O quadro atual, contudo, não pode ser avaliado a partir dos eventos do passado. A globalização acelera o tempo histórico e reconstitui a paisagem. A avaliação das oportunidades ultrapassa os padrões geográficos das virtudes locacionais inspiradas na dotação de vantagens provindas da configuração natural.
Hoje, quando a questão industrial ultrapassa os horizontes microeconômicos da acumulação, concepções pioneiras sobre a distribuição da atividade industrial no país, animadas pela expectativa de uma racionalidade macrogeográfica, começam a reconquistar uma nova roupagem, sob a regência dos capitais privados, em busca de uma nova acomodação no espaço continental do Brasil.
A reorientação para o Nordeste de ramos industriais como o têxtil, o de couro e calçados, o de confecções, o de insumos naturais ou sintéticos conquista o pleno reconhecimento dos empreendedores.
É pena que -ainda a denúncia da Folha- a Sudene veja subtraídos de sua efetiva competência os meios estratégicos indispensáveis à coordenação desse processo.

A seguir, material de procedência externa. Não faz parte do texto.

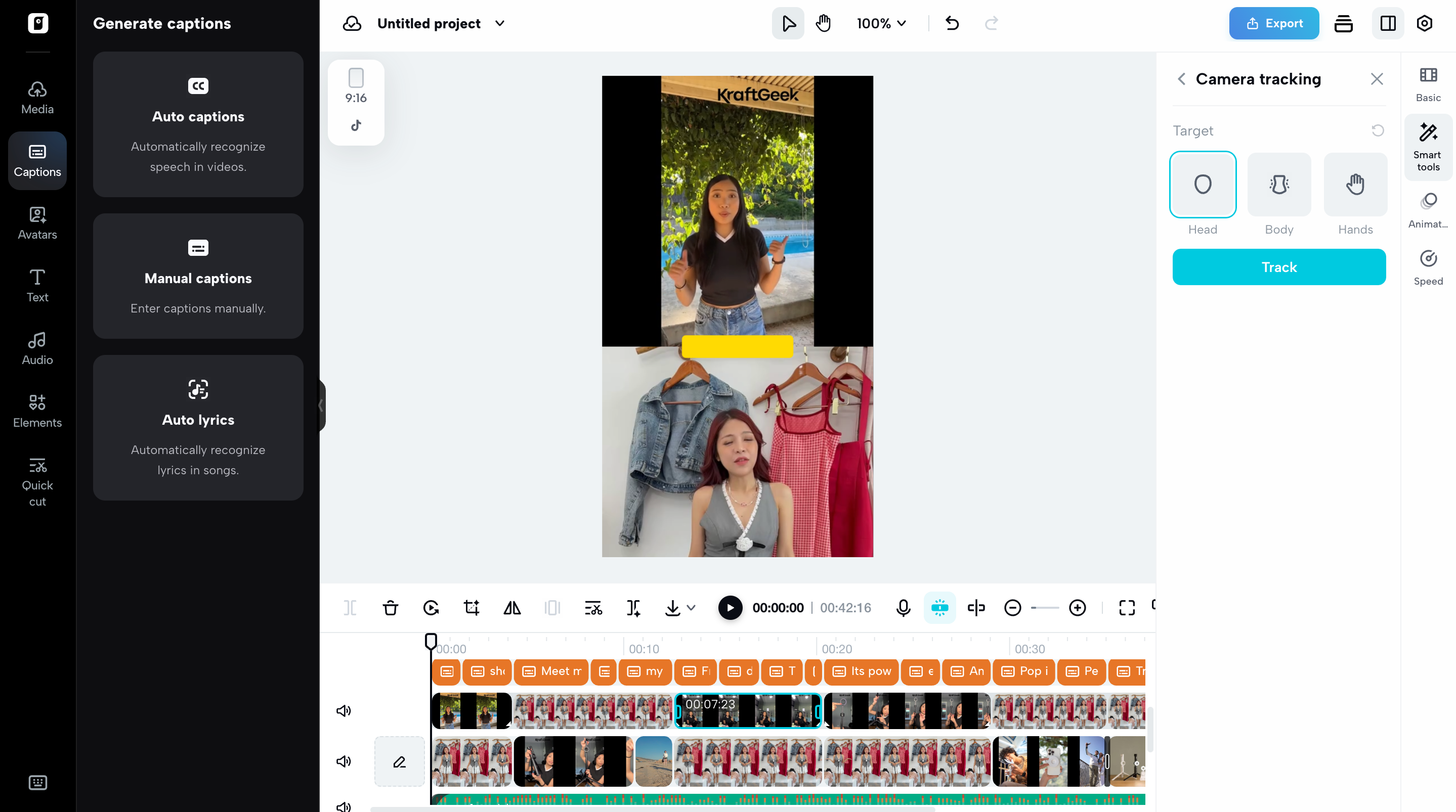
Task: Select Body as tracking target
Action: [1278, 185]
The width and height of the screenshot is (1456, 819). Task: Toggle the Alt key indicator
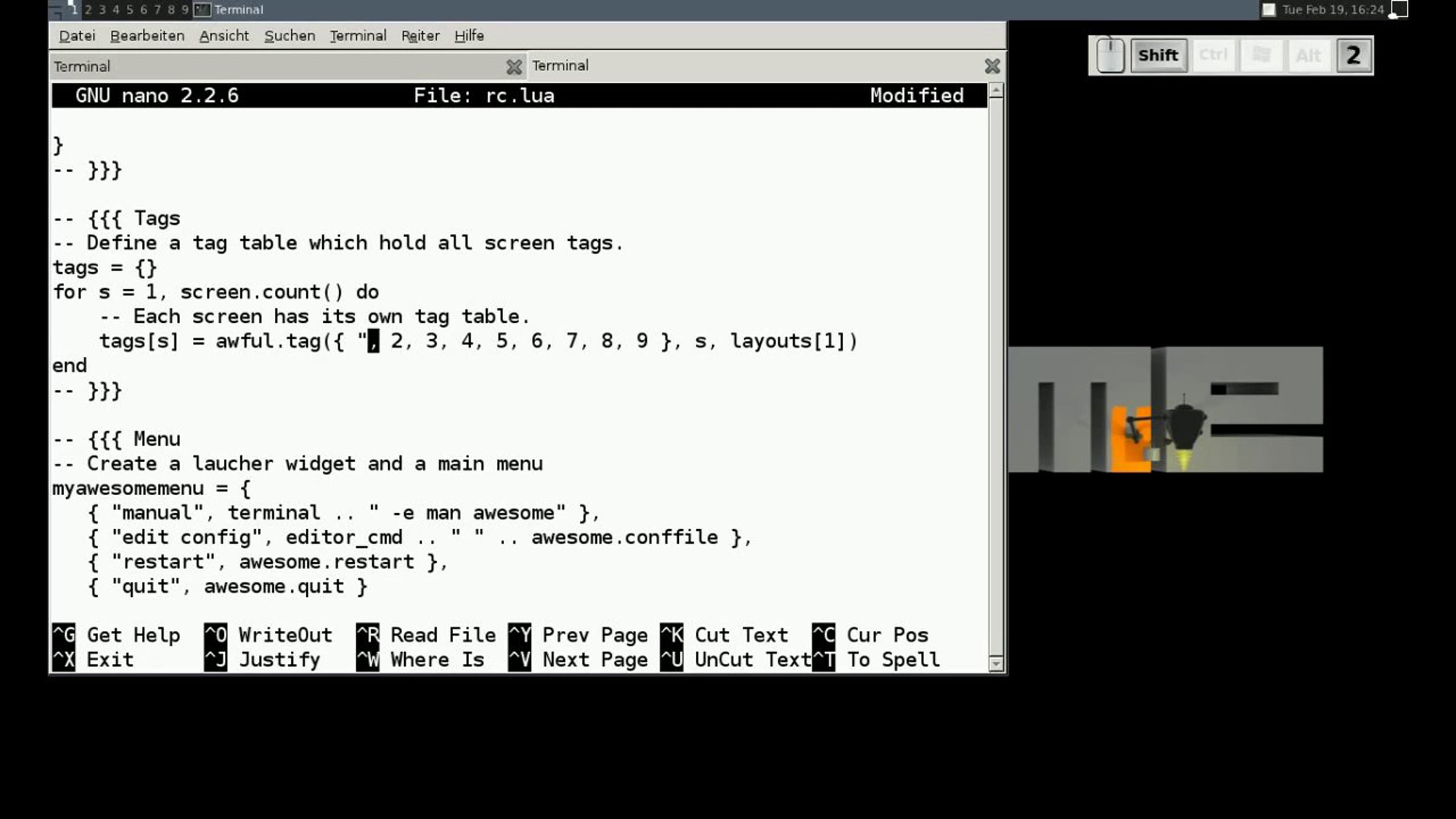[x=1308, y=56]
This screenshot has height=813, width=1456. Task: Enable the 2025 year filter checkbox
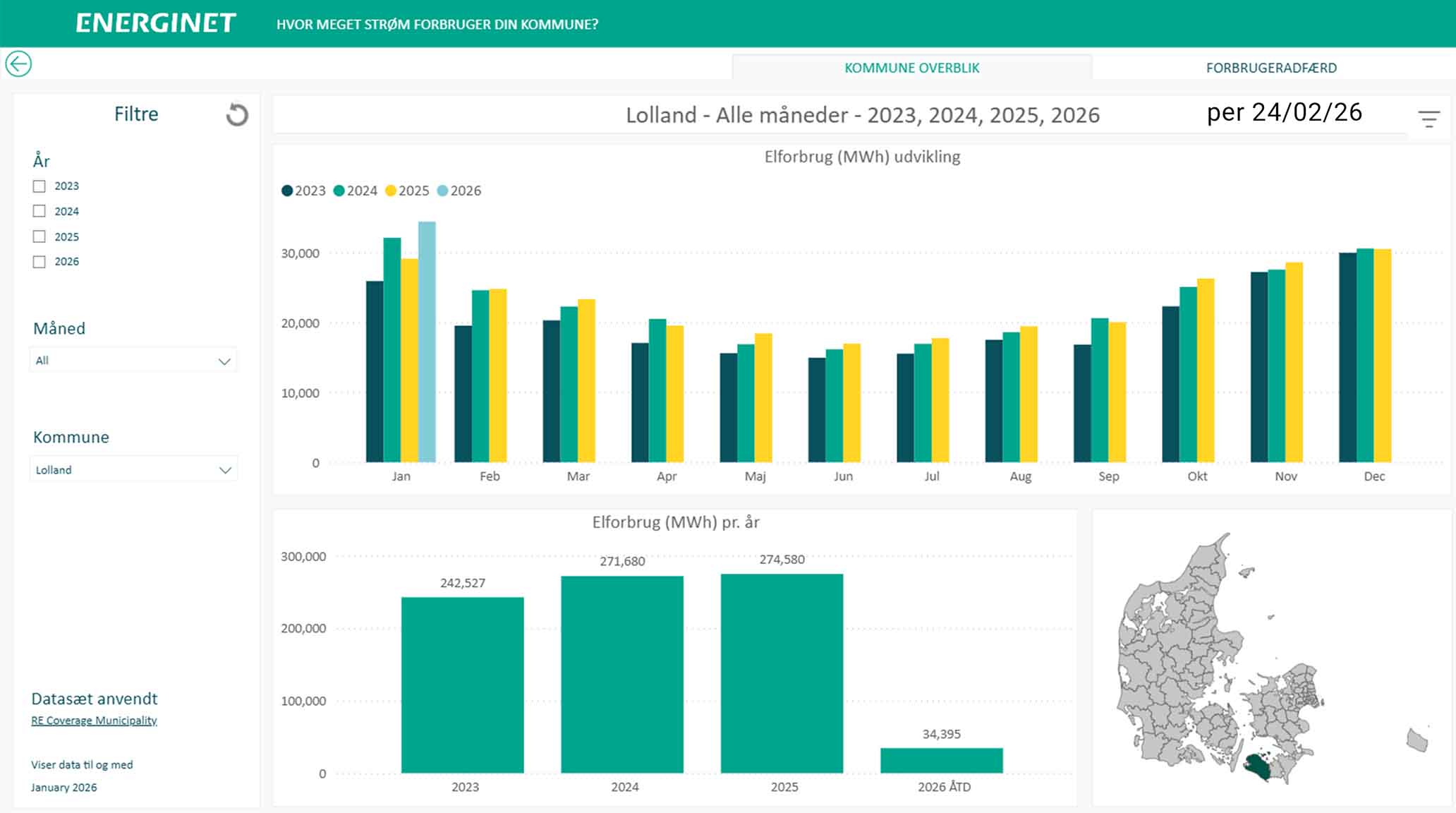40,236
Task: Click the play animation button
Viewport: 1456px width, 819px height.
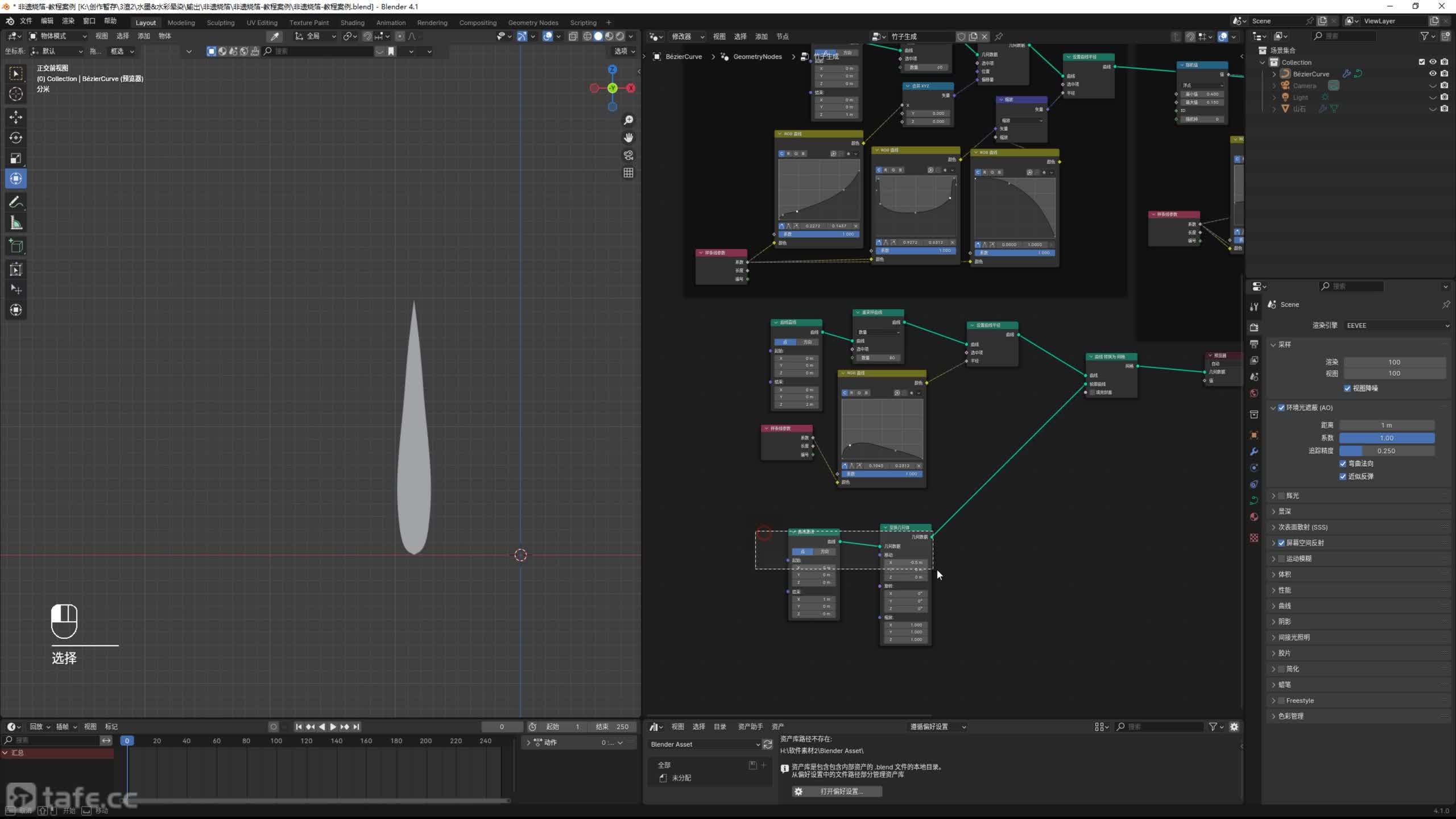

Os governos estaduais, com recursos depauperados, tentam compartir com os empresários as decisões de investimento.
Há o risco, porém, de que as bases regionais da industrialização e do desenvolvimento cedam passo a um perfil maquiado do antigo federalismo, até o ponto de admitir-se a não-necessidade de uma agência do porte da Sudene, como organismo federal, para o desenvolvimento da região.